Alameda County proposes expansion of emerging manager program

Many emerging managers have faced the squeeze in a difficult environment.

Alameda County Employees’ Retirement Association may expand its emerging manager program, which would give a boost to a small segment of the market that is suffering under a slowdown in fundraising.

The tight fundraising environment and volatile economy have made it difficult for emerging managers, especially first-time funds. LPs in uncertain environments are generally happy to stick with their established relationships and eschew backing new shops. An exception are LP institutions that have allocations dedicated to backing new firms.

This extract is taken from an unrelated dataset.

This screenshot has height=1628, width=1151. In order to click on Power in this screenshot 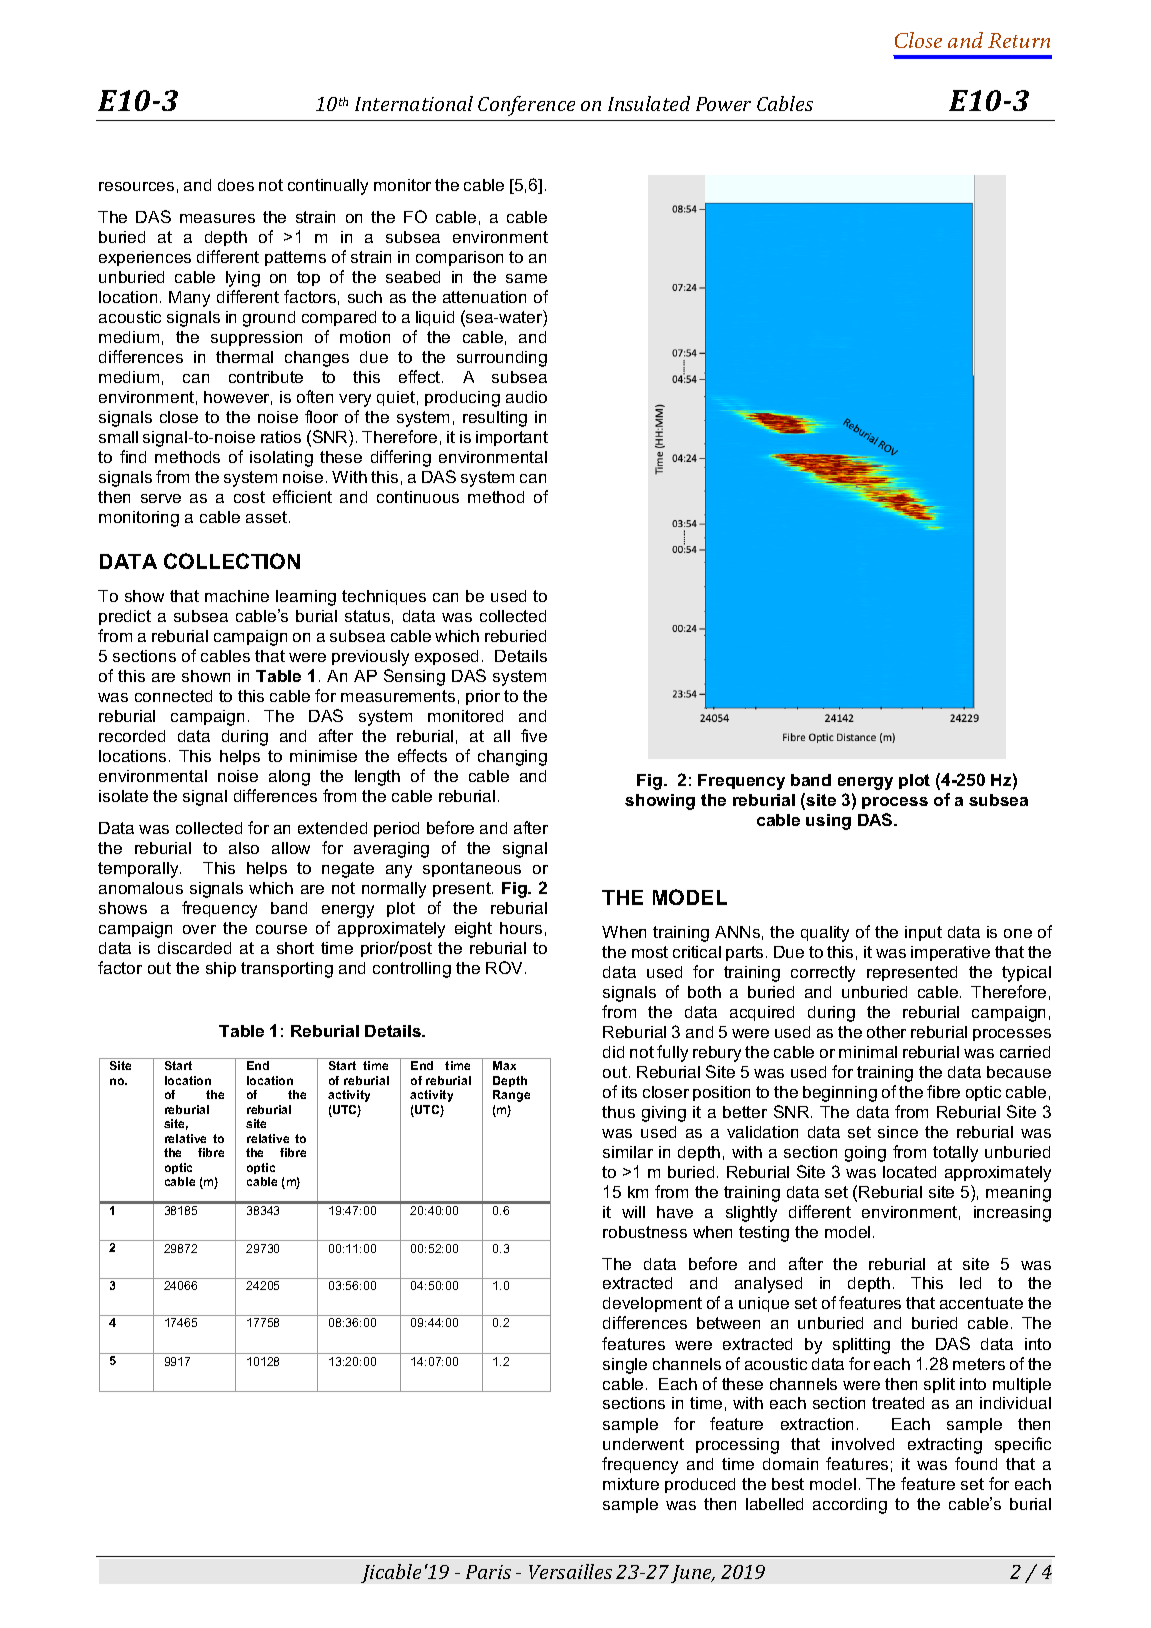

Alameda County investment staff and consultant Verus recommended an expansion of the $10.4 billion system’s emerging manager program to include up to Fund III.

The proposed changes were discussed at the system’s board meeting held September 14. Buyouts reviewed documents detailing the possible change.

The proposed changes would also include all managers with under $5 billion in committed AUM in any prior funds, including co-investments, according to the documents.

The recommendations also include adding private credit and absolute return as asset classes to its emerging manager program.

The proposed changes would also allow the total fund to have an allocation of up to 10 percent to emerging managers, an increase from the previous allotment of 5 percent, according to the documents.

Jeff Rieger, general counsel for the system, said the proposed revisions would go before the investment committee for review at a future meeting.

Alameda County has committed $232.6 million to 13 emerging private equity managers since 2009, according to the documents.

Alameda County currently allocates 9.6 percent to private equity, below its 11 percent target.